When the Arduino reads an analog value from a sensor, the 5V pin or the 3.3V pin is used to power the sensor. You power the CT circuit with the 'raw' 5V power supply.

Can you measure the voltages with a multimeter ? What is the voltage of the 5V pin ? What is the voltage in the middle of the 10k resistors in the CT circuit. The large capacitor might leak, and lower the voltage.

The 5V supply measures at 5.474V and the junction between the resistors measures 2.741V.

Also for interest sake I changed the supply of the CT circuit to the arduino regulated 5v supply and got the same result, although the current when the servo operates only showed 1-2A

You feed 5V into VIN, then it has to pass a voltage regulator, then it goes to the microcontroller and the 5V pin. What is the voltage of the 5V pin of the Arduino ?

2.741 / 5.474 = 0.501 That means your capacitor is not leaking :)

Suppose the 5V pin is 4.5V, then 2.741 is not in the middle. You need to use the same voltage for a sensor as for the microcontroller. The CT coil with the two 10k and the capacitor is your 'sensor'.

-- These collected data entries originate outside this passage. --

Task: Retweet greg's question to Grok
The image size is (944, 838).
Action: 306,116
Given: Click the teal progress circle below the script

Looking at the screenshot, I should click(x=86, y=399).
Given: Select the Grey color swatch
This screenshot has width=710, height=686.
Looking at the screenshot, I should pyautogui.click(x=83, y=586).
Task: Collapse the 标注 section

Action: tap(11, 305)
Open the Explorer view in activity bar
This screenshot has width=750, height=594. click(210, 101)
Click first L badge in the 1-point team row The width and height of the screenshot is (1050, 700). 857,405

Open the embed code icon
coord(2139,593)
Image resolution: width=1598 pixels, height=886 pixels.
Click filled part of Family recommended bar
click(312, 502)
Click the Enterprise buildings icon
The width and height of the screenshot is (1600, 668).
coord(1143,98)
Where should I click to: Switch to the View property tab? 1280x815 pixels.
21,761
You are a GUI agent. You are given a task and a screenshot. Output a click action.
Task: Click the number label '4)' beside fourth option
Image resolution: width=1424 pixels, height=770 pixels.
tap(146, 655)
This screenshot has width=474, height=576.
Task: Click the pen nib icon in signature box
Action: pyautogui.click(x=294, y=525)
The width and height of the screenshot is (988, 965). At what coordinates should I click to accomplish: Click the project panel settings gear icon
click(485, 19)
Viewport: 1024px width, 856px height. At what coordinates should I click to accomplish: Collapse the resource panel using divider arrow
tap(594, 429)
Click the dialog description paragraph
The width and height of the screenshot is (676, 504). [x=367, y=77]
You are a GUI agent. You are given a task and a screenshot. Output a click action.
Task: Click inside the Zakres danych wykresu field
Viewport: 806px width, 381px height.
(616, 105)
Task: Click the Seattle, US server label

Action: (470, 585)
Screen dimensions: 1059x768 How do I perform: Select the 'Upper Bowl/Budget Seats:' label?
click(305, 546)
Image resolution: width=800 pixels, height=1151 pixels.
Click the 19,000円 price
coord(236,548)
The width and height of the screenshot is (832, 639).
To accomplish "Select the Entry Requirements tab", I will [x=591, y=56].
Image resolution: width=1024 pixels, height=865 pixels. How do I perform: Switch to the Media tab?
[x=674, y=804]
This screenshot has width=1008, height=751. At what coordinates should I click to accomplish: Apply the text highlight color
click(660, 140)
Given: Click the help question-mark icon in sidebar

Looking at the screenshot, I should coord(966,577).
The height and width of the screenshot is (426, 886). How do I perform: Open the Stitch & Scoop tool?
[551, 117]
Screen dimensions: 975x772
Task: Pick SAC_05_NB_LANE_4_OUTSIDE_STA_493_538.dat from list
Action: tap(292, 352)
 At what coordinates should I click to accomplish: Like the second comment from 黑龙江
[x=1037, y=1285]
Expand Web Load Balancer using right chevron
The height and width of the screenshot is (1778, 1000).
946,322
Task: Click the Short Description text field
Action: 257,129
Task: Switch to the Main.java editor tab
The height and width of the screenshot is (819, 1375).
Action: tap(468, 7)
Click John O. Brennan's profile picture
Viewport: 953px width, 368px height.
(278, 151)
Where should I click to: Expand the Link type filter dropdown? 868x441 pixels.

A servo motor can require a peak of 500mA when it starts turning. Even a peak of 1A is possible. That might drop the voltage for the Arduino.

Your hard to follow Fritzing wiring diagram shows you are sharing ground and supply wires between a sensor and a servo (is that the servo?).

Never do that. Always separate high current supply and ground wiring from sensor supply and ground wires, otherwise you inject all sorts of crud into your sensor input.